The Master Trust Bank of Japan, Ltd. 日本マスタートラスト信託銀行株式会社
- Founded: 2000; 26 years ago
- Headquarters: Minato, Tokyo, Japan
- Key people: Kaoru Wachi (president)
- Net income: JPY 717 million (2016)
- AUM: JPY 371 trillion (2016)
- Total assets: JPY 6,217.9 billion (2016)
- Total equity: JPY 21.8 billion (2016)
- Owner: Mitsubishi UFJ Trust and Banking Corporation (46.5%) Nippon Life Insurance Company (33.5%) Meiji Yasuda Life Insurance Company (10.0%) Norinchukin Trust & Banking Co. (10.0%)
- Parent: Mitsubishi UFJ Financial Group
- Website: mastertrust.co.jp

= Master Trust Bank of Japan =

Japanese trust bank

The Master Trust Bank of Japan, Ltd. (日本マスタートラスト信託銀行株式会社, Nippon Masutā Torasuto Shintaku Ginkō Kabushiki-gaisha) is a trust bank in Japan. It was founded in 2000 and claims to be the first trust bank in Japan to be exclusively engaged in asset administration business.

The company's shareholders are Mitsubishi UFJ Trust and Banking Corporation (46.5%), Nippon Life Insurance (33.5%), Meiji Yasuda Life Insurance (10%) and Norinchukin Trust & Banking Co. (10%). Master Trust Bank is treated as a consolidated subsidiary of Mitsubishi UFJ Trust and Banking, and is by extension part of the Mitsubishi UFJ Financial Group.

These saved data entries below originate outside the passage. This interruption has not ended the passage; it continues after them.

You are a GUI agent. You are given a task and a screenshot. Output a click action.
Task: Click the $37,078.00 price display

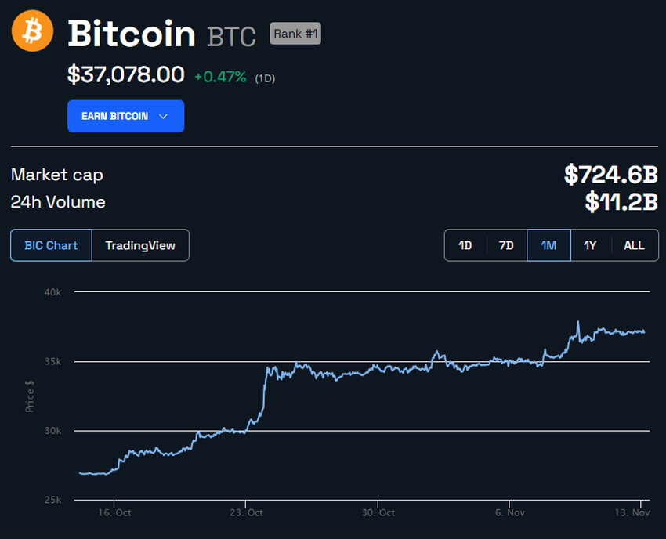125,74
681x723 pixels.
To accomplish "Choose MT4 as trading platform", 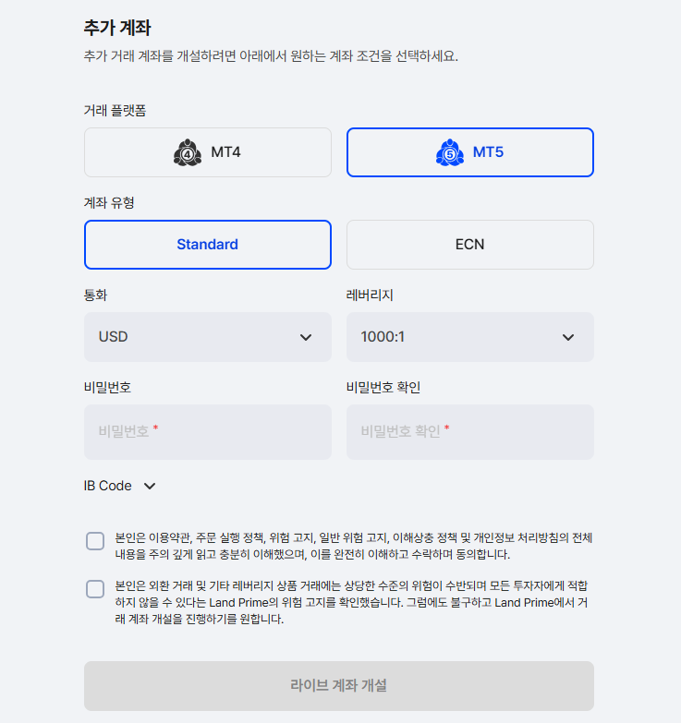I will 208,152.
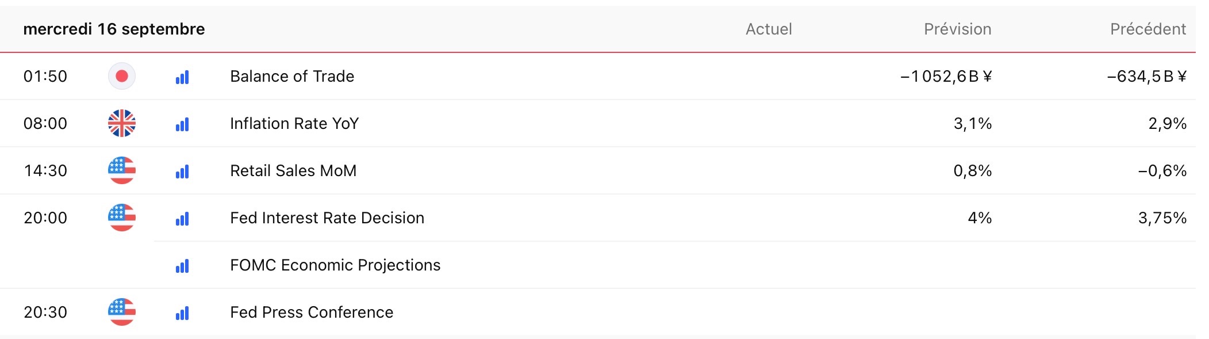The image size is (1209, 339).
Task: Click the US flag beside Retail Sales MoM
Action: pyautogui.click(x=122, y=170)
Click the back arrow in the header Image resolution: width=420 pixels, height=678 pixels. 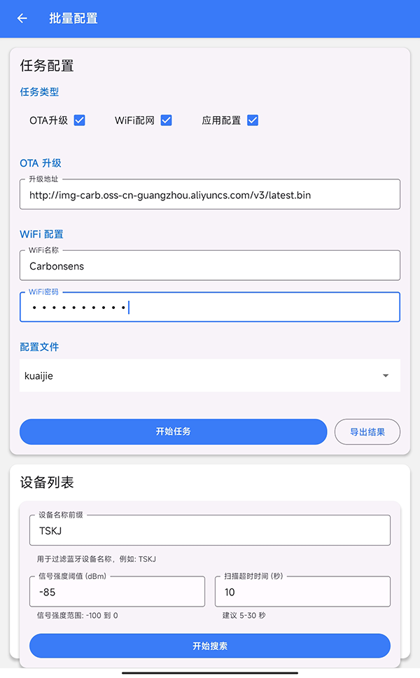pyautogui.click(x=22, y=18)
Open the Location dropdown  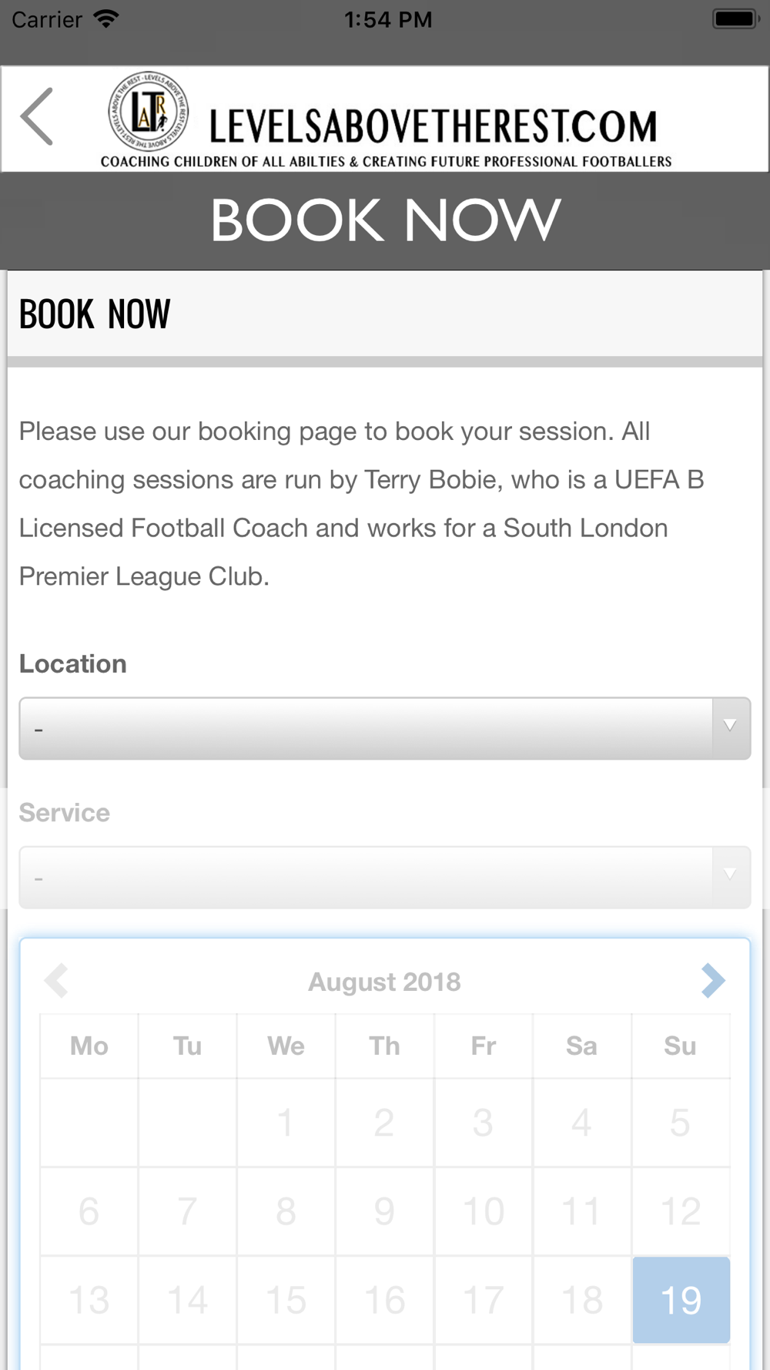385,728
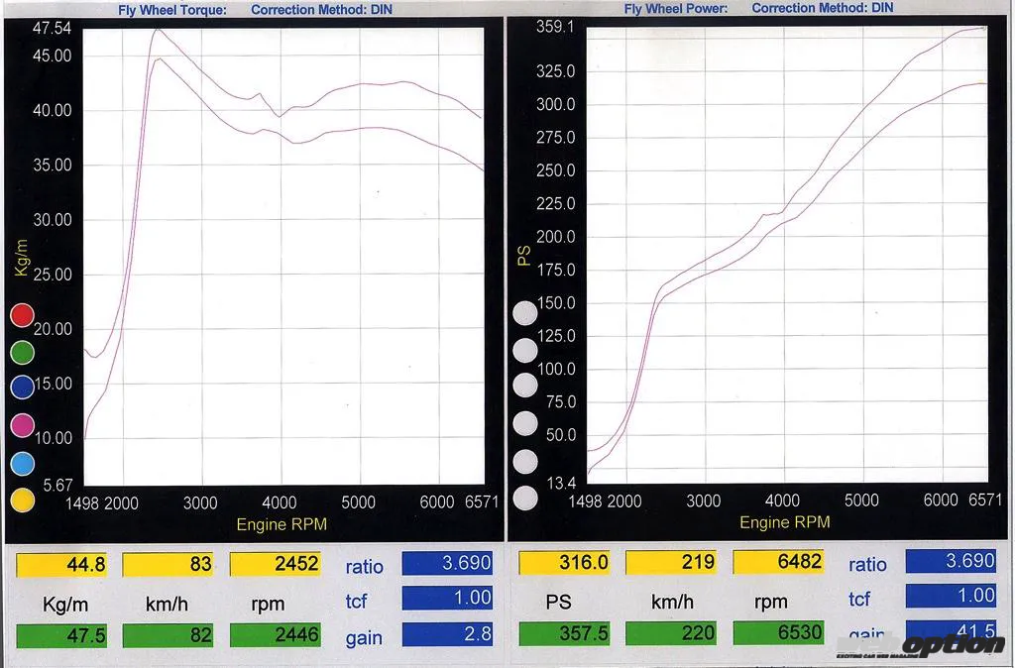Click the yellow 2452 rpm field

276,564
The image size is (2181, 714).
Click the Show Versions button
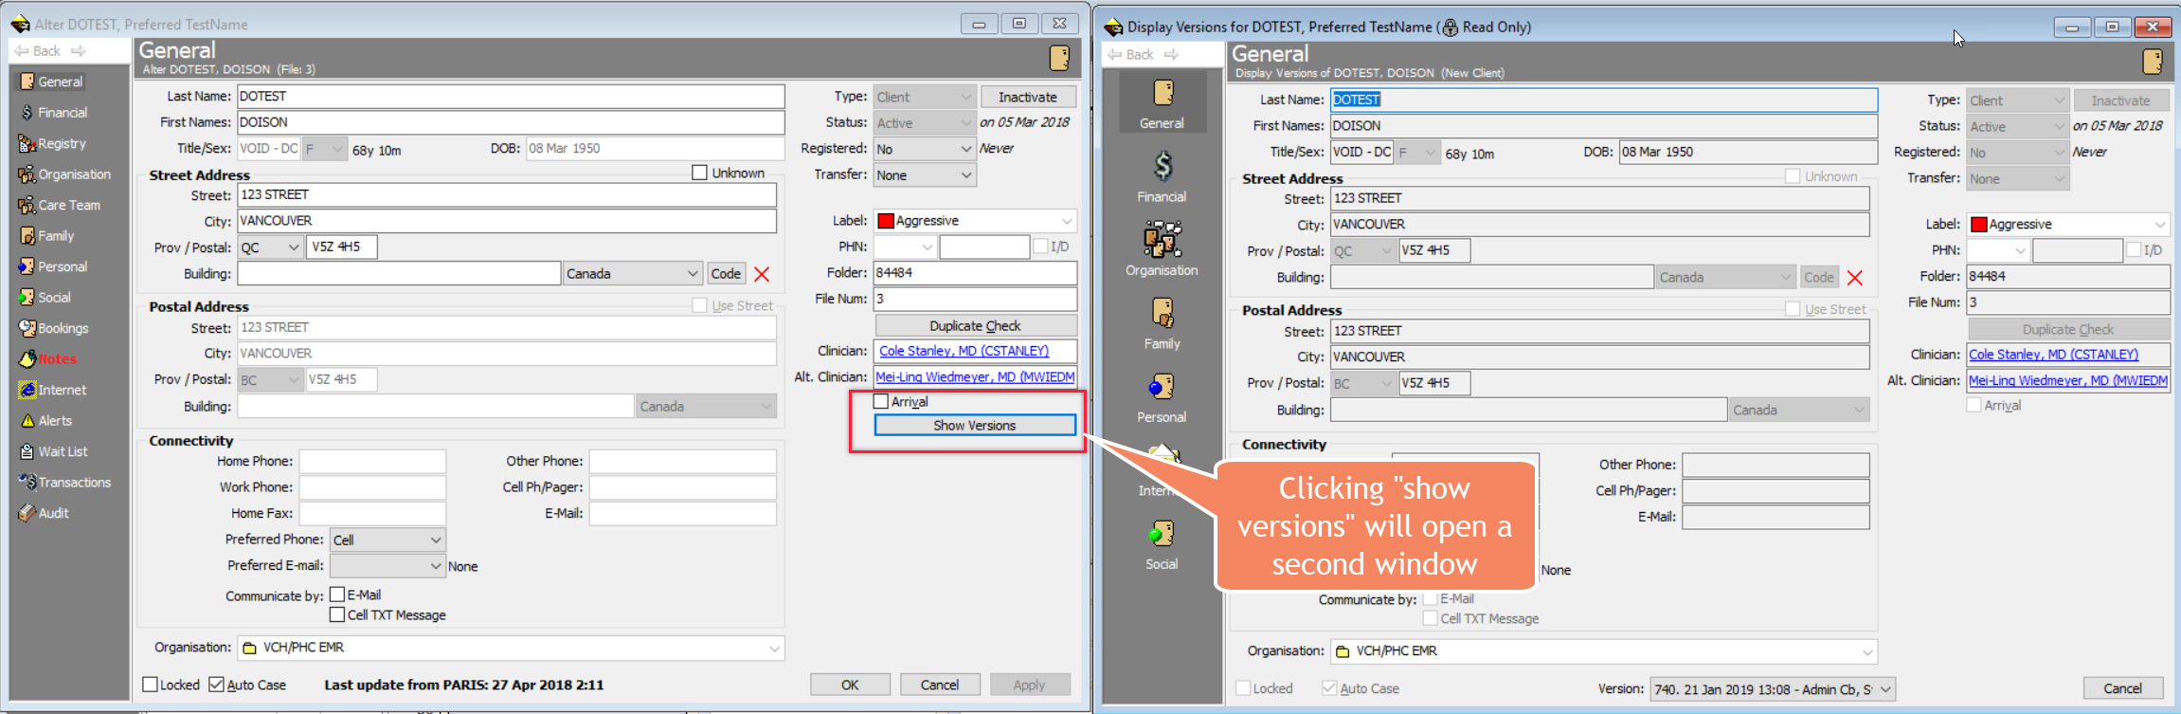click(974, 426)
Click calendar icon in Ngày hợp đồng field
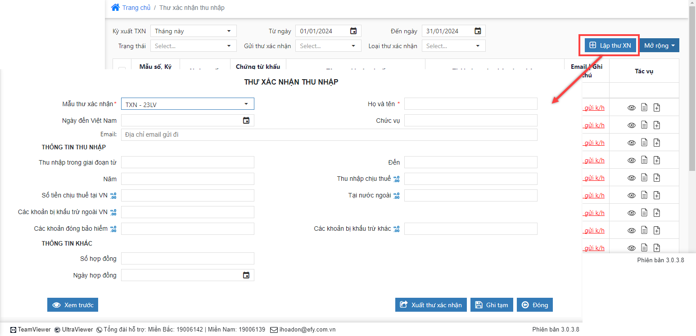 click(x=246, y=275)

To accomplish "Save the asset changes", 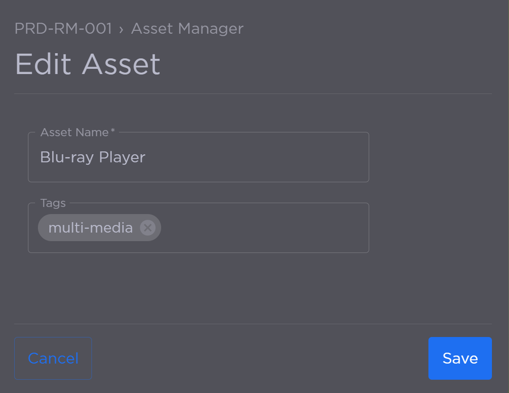I will (459, 358).
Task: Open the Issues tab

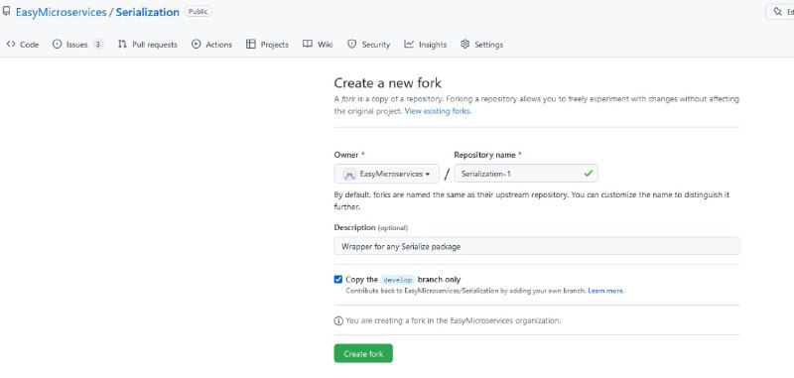Action: (77, 45)
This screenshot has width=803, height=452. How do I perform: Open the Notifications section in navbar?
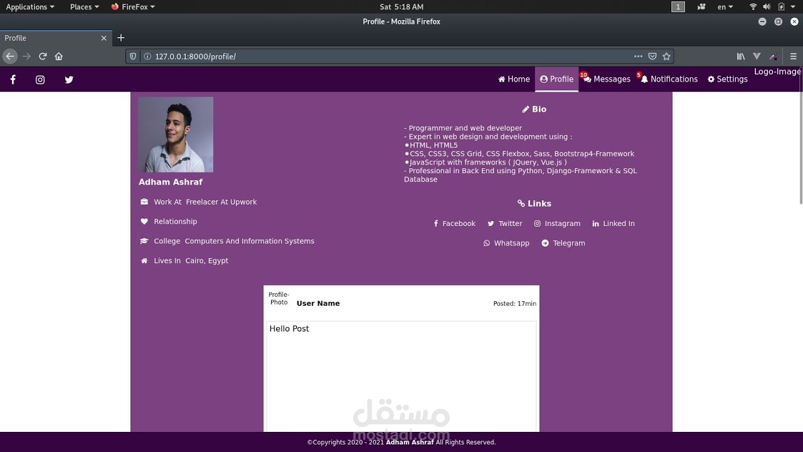(669, 78)
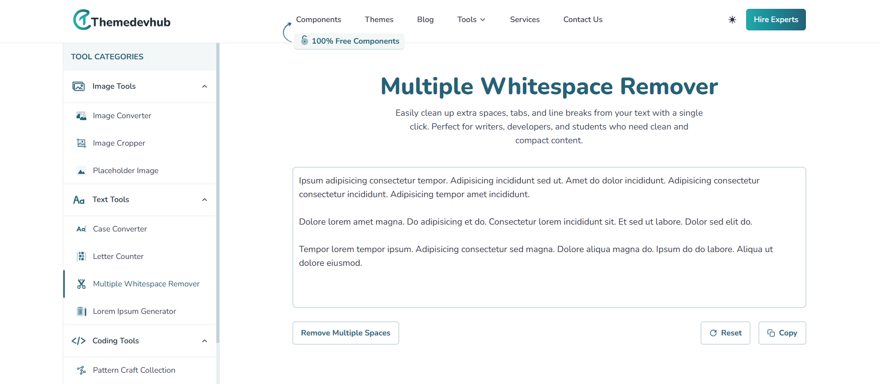Collapse the Coding Tools category
The image size is (880, 384).
(x=205, y=341)

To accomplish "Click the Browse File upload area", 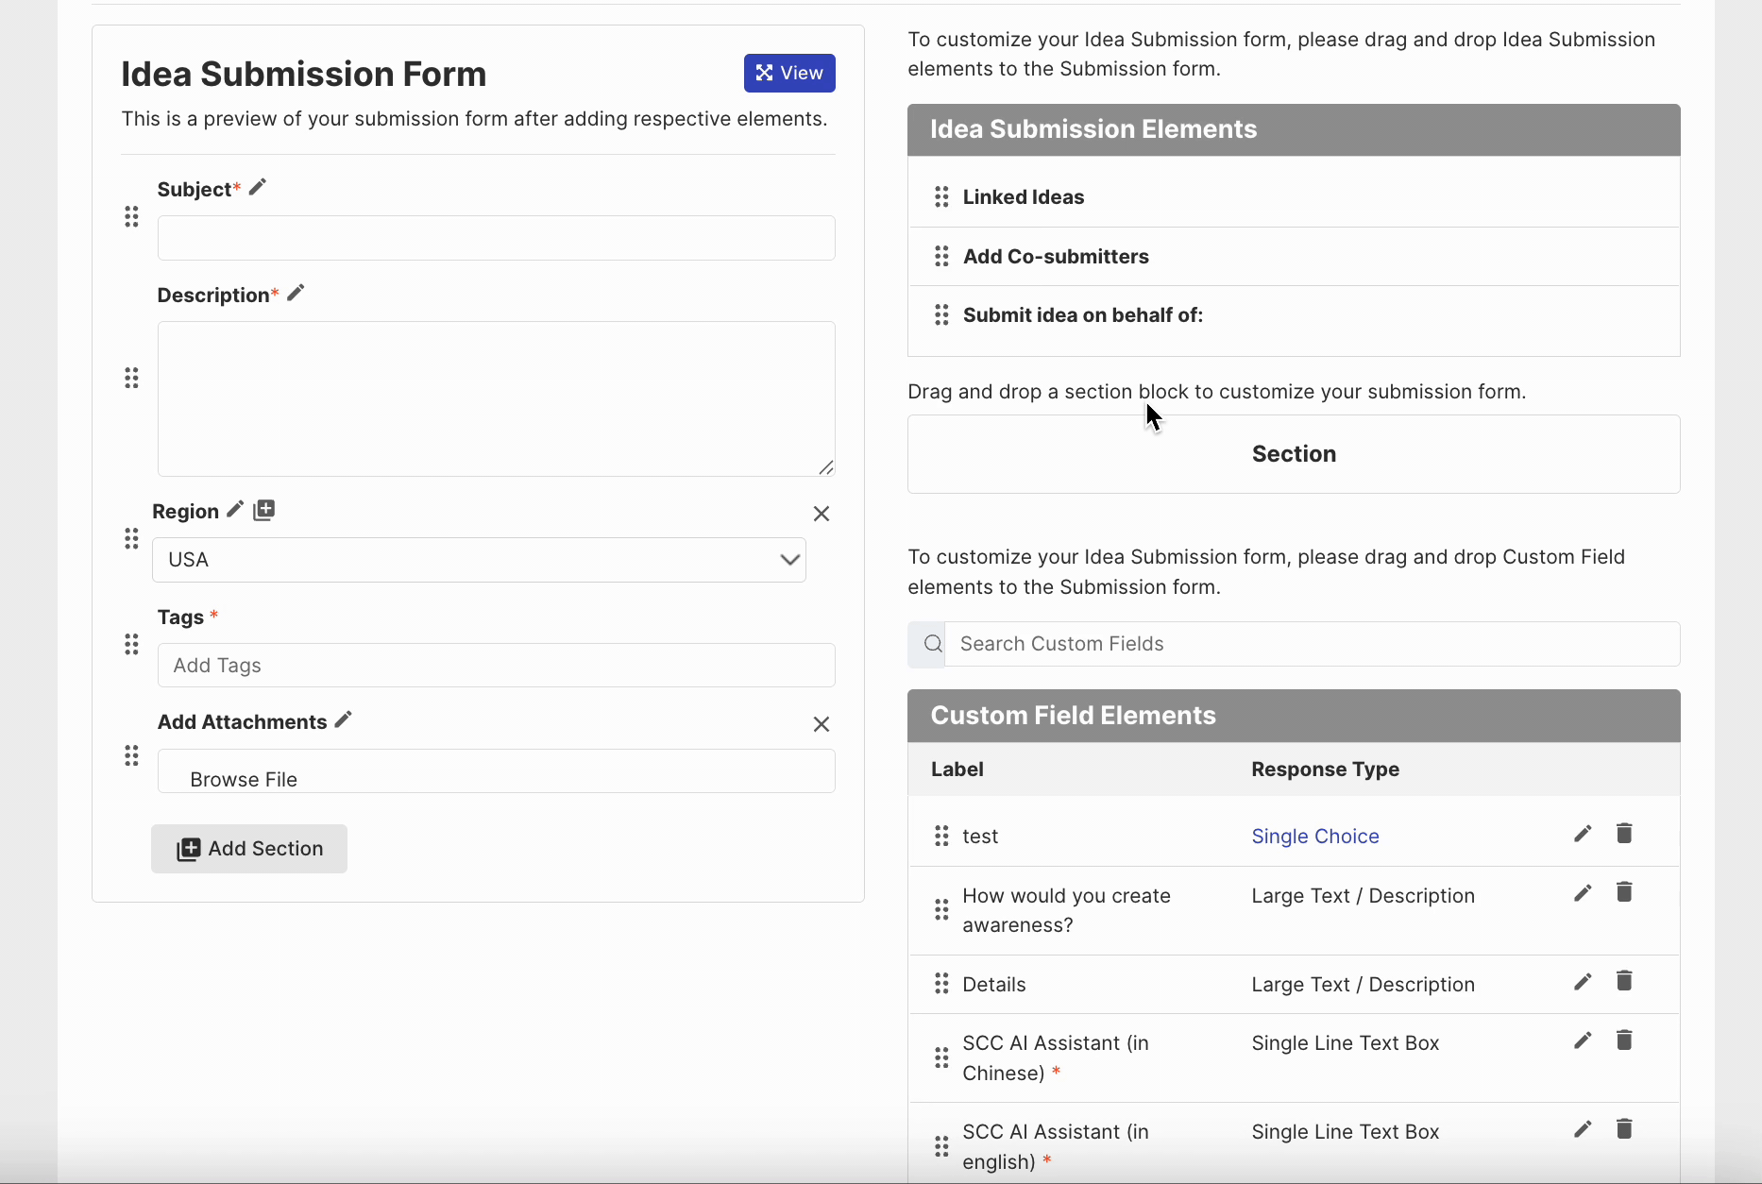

It is one of the three main master trust service providers in Japan, alongside Trust & Custody Services Bank (affiliated with Mizuho) and Japan Trustee Services Bank (affiliated with SMFG).

== Shares ==
By the end of 2016, the Master Trust Bank of Japan had about 4.9 percent of the Japanese advertiser Dentsu, Inc. At the end of 2022, it held circa 15.4 percent shares of Toyo Tires, which according to revenue was the tenth biggest manufacturer of tires in the world. Furthermore, it respectively have two more powerful stakes of 17% in the Japanese investment company SoftBank Group and 10% in SoftBank Corp, a consolidated subsidiary of the SoftBank Group. In addition as of September 30 2025, the Master Trust Bank of Japan also has another powerful 15% stake in Japan's largest airline and flag carrier All Nippon Airways (ANA) where it also has the most shares in the airline.

== History ==
Master Trust Bank was founded in 2000 with investments from Mitsubishi Trust Bank, Nippon Life Insurance, Toyo Trust Bank, Meiji Life Insurance and Deutsche Bank. A month after its founding, it became the first Japanese asset administrator to offer online information reporting services.